N


N, or n, is the fourteenth letter in the modern English alphabet and the ISO basic Latin alphabet. Its name in English is en (pronounced /ˈɛn/), plural ens.[1]

One of the most common hieroglyphs, snake, was used in Egyptian writing to stand for a sound like the English ⟨J⟩, because the Egyptian word for "snake" was djet. It is speculated by many[who?] that Semitic people working in Egypt adapted hieroglyphics to create the first alphabet, and that they used the same snake symbol to represent N, because their word for "snake" may have begun with that sound. However, the name for the letter in the Phoenician, Hebrew, Aramaic and Arabic alphabets is nun, which means "fish" in some of these languages. The sound value of the letter was /n/—as in Greek, Etruscan, Latin and modern languages.

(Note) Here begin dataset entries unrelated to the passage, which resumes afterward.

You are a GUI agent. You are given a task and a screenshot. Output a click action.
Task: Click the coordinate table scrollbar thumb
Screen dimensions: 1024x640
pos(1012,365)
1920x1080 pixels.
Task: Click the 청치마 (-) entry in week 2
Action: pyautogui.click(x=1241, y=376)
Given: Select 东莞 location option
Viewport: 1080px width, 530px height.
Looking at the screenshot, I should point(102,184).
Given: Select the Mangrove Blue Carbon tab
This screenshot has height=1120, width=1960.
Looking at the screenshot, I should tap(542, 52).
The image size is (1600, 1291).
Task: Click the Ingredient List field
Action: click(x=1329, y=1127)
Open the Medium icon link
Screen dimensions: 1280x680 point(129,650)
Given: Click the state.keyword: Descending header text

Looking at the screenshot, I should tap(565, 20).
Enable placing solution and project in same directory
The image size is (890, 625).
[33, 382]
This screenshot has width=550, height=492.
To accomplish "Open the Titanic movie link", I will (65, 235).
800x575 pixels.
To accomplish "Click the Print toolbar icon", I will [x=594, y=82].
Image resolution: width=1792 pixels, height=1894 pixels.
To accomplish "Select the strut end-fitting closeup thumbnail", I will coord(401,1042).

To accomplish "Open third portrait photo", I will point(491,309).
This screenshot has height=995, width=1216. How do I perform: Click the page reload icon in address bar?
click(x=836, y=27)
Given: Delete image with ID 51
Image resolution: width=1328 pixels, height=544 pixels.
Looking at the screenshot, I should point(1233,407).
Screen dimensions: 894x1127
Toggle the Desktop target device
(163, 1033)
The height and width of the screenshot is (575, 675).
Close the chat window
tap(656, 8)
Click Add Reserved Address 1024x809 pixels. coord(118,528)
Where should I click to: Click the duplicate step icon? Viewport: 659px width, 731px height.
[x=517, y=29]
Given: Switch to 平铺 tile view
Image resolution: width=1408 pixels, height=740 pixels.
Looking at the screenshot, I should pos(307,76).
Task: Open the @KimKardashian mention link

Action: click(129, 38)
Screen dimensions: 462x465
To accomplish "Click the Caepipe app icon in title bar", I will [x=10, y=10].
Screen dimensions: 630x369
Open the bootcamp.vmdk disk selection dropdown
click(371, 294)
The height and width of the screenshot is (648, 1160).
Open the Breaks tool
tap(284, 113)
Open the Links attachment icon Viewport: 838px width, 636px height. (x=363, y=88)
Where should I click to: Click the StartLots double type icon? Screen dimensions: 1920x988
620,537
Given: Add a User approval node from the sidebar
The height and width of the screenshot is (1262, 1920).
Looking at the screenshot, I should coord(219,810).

⟨n⟩ represents a dental or alveolar nasal in virtually all languages that use the Latin alphabet, and in the International Phonetic Alphabet. A common digraph with ⟨n⟩ is ⟨ng⟩, which represents a velar nasal in a variety of languages, usually positioned word-finally in English.[2][3] Often, before a velar plosive (as in ink or jungle), ⟨n⟩ alone represents a velar nasal. In Italian and French, ⟨gn⟩ represents a palatal nasal /ɲ/. The Portuguese and Vietnamese spelling for this sound is ⟨nh⟩, while Spanish, Breton, and a few other languages use the letter ⟨ñ⟩.

In English, ⟨n⟩ is generally silent when it is preceded by an ⟨m⟩ at the end of words, as in hymn; however, it is pronounced in this combination when occurring word medially, as in hymnal.

On the other hand, other consonants are often silent when they precede an ⟨n⟩ at the beginning of an English word. Examples include gnome, knife, mnemonic, and pneumonia.

⟨n⟩ is the sixth-most common letter and the second-most commonly used consonant in the English language (after ⟨t⟩).[4]